Lab 1.1 - Create a JWT Provider
==================================

The cornerstone of the API protection profile is the ability to authorize users using JWT. Unlike Guided Configuration that creates the JWT Provider for you based on a few defined parameters, you must create the provider manually.

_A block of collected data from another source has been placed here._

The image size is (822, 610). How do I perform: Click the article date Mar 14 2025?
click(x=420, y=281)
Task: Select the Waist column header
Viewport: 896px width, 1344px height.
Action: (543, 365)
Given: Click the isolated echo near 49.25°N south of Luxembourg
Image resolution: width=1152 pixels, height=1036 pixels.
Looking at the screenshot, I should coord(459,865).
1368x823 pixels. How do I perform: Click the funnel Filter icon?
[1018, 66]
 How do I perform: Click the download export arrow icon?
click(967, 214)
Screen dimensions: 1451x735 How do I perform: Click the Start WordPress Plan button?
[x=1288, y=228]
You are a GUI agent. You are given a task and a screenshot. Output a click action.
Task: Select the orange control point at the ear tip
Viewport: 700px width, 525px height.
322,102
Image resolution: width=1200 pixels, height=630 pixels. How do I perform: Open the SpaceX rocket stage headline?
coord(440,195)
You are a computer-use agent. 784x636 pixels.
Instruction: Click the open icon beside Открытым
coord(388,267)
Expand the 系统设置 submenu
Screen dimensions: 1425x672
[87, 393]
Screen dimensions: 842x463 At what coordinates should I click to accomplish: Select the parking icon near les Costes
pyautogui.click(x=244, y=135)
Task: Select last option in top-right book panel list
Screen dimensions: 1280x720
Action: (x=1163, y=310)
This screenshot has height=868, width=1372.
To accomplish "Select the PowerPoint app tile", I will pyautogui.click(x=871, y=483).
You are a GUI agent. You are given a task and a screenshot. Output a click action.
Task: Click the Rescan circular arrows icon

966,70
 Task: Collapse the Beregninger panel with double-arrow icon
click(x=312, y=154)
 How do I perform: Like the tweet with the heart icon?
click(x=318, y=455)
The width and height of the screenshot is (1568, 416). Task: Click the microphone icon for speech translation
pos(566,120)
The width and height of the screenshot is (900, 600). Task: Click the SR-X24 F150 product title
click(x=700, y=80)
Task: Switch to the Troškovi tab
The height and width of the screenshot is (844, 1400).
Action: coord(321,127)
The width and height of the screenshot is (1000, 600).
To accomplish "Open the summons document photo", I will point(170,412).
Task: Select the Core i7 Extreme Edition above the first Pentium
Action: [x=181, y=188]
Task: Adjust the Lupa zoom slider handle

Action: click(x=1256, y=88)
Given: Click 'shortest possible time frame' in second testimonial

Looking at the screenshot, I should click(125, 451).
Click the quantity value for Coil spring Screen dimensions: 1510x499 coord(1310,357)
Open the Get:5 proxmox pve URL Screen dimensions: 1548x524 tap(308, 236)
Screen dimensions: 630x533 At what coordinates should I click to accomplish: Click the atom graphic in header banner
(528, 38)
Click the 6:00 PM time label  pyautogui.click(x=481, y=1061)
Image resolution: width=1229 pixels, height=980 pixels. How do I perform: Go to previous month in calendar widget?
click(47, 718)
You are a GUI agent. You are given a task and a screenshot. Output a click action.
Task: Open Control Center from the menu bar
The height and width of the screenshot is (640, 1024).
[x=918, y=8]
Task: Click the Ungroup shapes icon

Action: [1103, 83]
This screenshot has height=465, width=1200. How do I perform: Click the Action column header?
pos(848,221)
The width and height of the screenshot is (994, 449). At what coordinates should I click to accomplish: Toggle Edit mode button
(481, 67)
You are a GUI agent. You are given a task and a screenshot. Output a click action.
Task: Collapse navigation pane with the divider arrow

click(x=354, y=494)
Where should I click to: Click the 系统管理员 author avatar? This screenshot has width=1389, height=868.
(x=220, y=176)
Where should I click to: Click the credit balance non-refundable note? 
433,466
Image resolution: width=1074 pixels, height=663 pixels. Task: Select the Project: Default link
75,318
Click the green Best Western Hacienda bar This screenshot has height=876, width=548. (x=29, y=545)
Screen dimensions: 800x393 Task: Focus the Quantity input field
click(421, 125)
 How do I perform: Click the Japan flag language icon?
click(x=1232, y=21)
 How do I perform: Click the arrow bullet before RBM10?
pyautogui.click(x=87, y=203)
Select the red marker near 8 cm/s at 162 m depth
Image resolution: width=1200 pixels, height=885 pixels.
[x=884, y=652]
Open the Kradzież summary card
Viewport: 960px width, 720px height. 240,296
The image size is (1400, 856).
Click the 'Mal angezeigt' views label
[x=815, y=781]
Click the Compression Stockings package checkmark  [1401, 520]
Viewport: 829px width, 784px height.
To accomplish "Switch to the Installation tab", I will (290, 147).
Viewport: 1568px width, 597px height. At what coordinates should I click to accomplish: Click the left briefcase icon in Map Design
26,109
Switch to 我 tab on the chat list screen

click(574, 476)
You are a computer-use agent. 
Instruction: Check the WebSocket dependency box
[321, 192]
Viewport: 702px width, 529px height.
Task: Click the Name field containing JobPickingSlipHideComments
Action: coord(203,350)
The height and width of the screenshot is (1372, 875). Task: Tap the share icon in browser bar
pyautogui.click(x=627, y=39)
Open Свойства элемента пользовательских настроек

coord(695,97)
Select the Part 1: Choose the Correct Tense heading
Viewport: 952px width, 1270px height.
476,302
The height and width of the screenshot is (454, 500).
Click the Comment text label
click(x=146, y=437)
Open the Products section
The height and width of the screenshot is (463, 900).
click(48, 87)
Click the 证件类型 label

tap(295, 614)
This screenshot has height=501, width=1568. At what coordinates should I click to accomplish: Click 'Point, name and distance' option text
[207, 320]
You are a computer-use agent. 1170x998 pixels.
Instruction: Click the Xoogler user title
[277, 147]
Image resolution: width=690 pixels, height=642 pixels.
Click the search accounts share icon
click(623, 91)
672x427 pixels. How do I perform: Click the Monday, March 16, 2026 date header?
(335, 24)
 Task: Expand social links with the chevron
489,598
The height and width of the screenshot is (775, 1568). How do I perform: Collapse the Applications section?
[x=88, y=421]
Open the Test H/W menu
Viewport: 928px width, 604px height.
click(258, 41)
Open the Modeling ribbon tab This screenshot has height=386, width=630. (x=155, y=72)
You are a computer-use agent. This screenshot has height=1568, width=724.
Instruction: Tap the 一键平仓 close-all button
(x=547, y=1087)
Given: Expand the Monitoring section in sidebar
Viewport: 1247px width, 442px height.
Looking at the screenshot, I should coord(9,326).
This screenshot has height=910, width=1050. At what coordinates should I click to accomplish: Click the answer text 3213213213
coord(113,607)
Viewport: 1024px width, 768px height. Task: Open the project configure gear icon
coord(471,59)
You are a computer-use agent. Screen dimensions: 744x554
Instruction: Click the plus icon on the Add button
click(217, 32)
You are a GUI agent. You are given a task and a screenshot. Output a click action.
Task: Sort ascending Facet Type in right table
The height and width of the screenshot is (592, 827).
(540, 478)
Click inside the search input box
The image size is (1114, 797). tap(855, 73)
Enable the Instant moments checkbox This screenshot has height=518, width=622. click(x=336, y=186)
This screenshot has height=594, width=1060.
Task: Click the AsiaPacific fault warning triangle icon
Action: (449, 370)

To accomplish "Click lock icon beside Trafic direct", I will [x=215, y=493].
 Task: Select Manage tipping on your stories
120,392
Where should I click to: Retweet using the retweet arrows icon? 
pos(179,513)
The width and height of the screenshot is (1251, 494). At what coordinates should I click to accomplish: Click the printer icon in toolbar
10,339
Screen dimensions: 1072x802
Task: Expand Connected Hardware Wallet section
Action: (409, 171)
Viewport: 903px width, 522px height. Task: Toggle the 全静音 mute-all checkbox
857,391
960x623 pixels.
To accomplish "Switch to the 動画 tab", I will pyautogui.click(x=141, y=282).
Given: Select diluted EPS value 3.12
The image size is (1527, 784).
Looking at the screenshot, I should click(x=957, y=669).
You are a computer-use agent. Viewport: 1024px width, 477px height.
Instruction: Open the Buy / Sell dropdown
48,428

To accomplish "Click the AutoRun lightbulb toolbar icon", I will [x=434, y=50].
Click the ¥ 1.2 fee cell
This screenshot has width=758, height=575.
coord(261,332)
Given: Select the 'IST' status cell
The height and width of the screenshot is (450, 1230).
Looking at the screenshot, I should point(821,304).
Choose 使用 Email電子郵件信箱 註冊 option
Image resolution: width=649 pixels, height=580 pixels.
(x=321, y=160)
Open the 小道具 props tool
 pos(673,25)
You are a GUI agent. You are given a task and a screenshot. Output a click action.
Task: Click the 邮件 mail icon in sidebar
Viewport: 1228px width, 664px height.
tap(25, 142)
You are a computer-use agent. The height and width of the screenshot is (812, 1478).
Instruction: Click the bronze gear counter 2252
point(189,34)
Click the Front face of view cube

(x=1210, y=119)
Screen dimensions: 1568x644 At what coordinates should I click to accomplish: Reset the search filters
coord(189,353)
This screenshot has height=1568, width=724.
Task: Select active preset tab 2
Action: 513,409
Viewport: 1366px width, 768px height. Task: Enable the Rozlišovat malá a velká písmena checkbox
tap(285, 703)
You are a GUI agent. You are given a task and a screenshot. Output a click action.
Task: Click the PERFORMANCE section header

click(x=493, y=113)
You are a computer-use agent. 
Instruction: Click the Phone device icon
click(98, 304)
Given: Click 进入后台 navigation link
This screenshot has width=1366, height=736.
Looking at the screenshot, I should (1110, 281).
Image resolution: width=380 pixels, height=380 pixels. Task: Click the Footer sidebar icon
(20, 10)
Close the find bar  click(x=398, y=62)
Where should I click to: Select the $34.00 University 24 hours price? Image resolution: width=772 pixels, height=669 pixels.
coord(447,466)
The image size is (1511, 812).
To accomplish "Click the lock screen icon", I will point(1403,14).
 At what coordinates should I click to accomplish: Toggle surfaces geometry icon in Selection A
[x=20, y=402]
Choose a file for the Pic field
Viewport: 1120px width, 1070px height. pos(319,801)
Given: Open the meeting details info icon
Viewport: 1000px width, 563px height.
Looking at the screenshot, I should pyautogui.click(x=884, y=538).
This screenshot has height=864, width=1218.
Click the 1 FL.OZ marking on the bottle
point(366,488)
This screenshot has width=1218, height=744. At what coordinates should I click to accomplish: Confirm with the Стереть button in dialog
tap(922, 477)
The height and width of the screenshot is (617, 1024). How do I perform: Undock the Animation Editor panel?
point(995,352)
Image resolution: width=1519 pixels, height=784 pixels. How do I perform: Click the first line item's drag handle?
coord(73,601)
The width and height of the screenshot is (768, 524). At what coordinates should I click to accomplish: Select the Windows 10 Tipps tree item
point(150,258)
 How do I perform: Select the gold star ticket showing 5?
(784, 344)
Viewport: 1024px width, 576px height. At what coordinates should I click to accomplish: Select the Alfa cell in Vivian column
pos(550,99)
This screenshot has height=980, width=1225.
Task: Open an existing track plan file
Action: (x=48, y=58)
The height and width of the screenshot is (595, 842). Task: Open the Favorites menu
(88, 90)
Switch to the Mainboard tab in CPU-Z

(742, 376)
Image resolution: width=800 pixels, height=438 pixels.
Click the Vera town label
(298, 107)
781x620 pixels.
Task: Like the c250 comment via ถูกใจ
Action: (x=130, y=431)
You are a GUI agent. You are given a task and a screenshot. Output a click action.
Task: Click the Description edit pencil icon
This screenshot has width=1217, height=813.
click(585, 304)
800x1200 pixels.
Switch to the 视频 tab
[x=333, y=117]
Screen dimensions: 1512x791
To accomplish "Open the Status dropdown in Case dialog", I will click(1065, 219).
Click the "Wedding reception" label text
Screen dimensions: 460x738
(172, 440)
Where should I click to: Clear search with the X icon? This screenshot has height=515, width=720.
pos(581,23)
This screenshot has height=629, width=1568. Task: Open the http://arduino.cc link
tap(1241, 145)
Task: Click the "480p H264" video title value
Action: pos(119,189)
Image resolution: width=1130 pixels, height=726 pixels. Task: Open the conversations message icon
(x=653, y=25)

Task 1 - Create a key configuration
--------------------------------------

.. note :: Ensure you are logged into BIGIP1

1. From the web browser, click on the **Access** tab located on the left side.

|image0|

2. Navigate to Federation >> JSON Web Token >> Key Configuration. Click the  **+ (Plus Symbol)**

|image1|

3. Configure the following parameters:

- Name: **api-jwt-key**
- ID: **lab**
- Octet: **Octet**
- Signing Algorithm: **HS256**
- Shared Secret: **secret**

4. Click **Save**

|image2|


Task 2 - Create an Authorization Provider
-------------------------------------------

1. Navigate to Federation >> OAuth Client/Resource Server >> Provider. Click the **+ (Plus Symbol)**

|image3|

2. Configure the following parameters:

- Name: **api-as-provider**
- Trusted Certificate Authorities: **ca.acme.com.crt**
- OpenID URL: replace f5-oauth.local with **prebuilt-as.acme.com**

3. Click Discover

|image4|

4. The Authentication URI, Token URI, Token Validation Scope URI, and UserInfo URI should be updated

|image5|

5. Click **Save**


Task 3 - Customize the Token Configuration
---------------------------------------------

1. Navigate to Federation >> JSON Web Token >> Token Configuration. Click **Token Configuration**, not the + (Plus Symbol)

|image6|

2. Click on **auto_jwt_api-as-provider**

|image7|

3. Move **api-jwk-key** from Available to Allowed

4. Click **Save**

|image8|


Task 4 - Create a JWT Provider
--------------------------------

1. Navigate to Federation >> JSON Web Token >> Provider List. Click the **+ (Plus Symbol)**

|image9|

2. Enter the name: **as-jwt-provider**

3. Click **Add** so api-as-provider is added to list of providers

4. Click **Save**

|image10|

.. |image0| image:: /_static/class1/module1/image000.png
	:width: 800px
.. |image1| image:: /_static/class1/module1/image001.png
	
.. |image2| image:: /_static/class1/module1/image002.png
.. |image3| image:: /_static/class1/module1/image003.png
.. |image4| image:: /_static/class1/module1/image004.png
.. |image5| image:: /_static/class1/module1/image005.png
	:width: 800px
.. |image6| image:: /_static/class1/module1/image006.png
	:width: 800px	
.. |image7| image:: /_static/class1/module1/image007.png

.. |image8| image:: /_static/class1/module1/image008.png
.. |image9| image:: /_static/class1/module1/image009.png
.. |image10| image:: /_static/class1/module1/image010.png